CSI meets history at Ripon Museums as they launch their new 2017 programme.
It features a series of hands on workshops, fascinating new displays, fun filled half term activities and an ambitious arts project which will involve 50 volunteers.
Science can reveal intriguing facts about how people lived their lives in the past, from what they ate to what jobs they did as well as giving an insight into how they died.
This February Ripon’s Workhouse Museum hosts two short hands on talks/workshops by leading scientific experts in this field.
Rebecca Gowland, Senior Lecturer in Bioarchaeology at Durham University, will be revealing more about how skeletal remains from Fewston in North Yorkshire tell of the hardships of past life on Saturday February 18, 2-3.30pm.
And visitors can find out what forensic science techniques, commonly associated with crime scene investigations, can also say about historic lifestyles with Tim Thompson, Professor of Forensic Anthropology, from Teesside University, on Saturday February 25, 2-3.30pm.
These two sessions are aimed at adults/over 16’s and cost £5. Booking in advance is advised.
Over half term at the Workhouse Museum there are drop in ‘Apples and Arsenic’ family activities planned.
Each day, from Monday 20 to Friday 24 February 11am-3pm, young visitors can have a go at mixing up cures, baking bread and even making smelling salts.
Dr Punch and Nurse Judy will be on hand for some laughing medicine at noon and 2pm daily.
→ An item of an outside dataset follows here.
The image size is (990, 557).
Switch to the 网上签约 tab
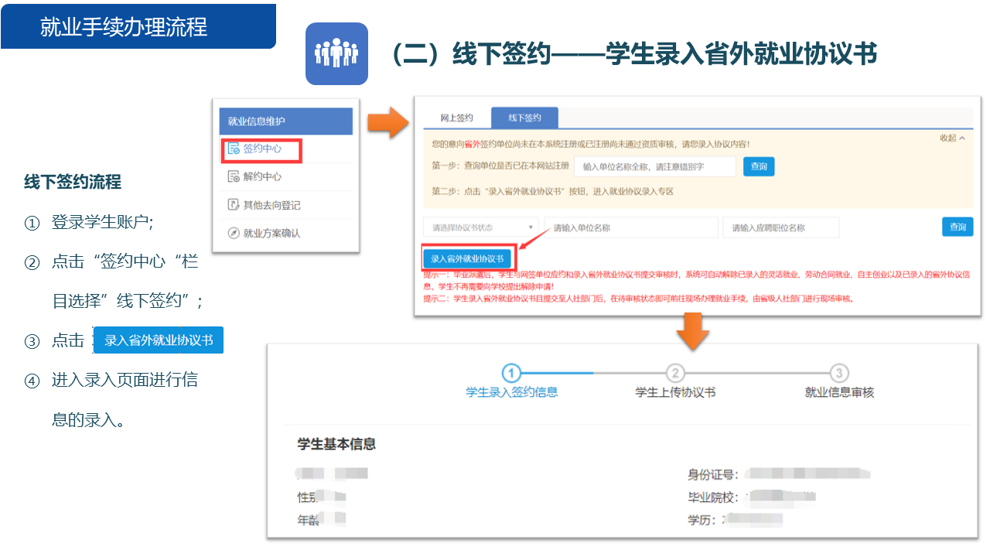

This is also a chance to take a closer look the new Urchins, Sprogs and Guttersnipes exhibition, telling the story of children in the Workhouse.
This year will see the opening of the original Workhouse Kitchen and Dining Hall, as part of the Workhouse Museum’s expansion plans.
To mark this contemporary artist Pippa Hale, is creating artwork which explores the experience of a Victorian Workhouse meal.
And 50 volunteers will be preparing, cooking and eating a typical Victorian Workhouse meal during a day long performance. Filming of this takes place on Friday March 24.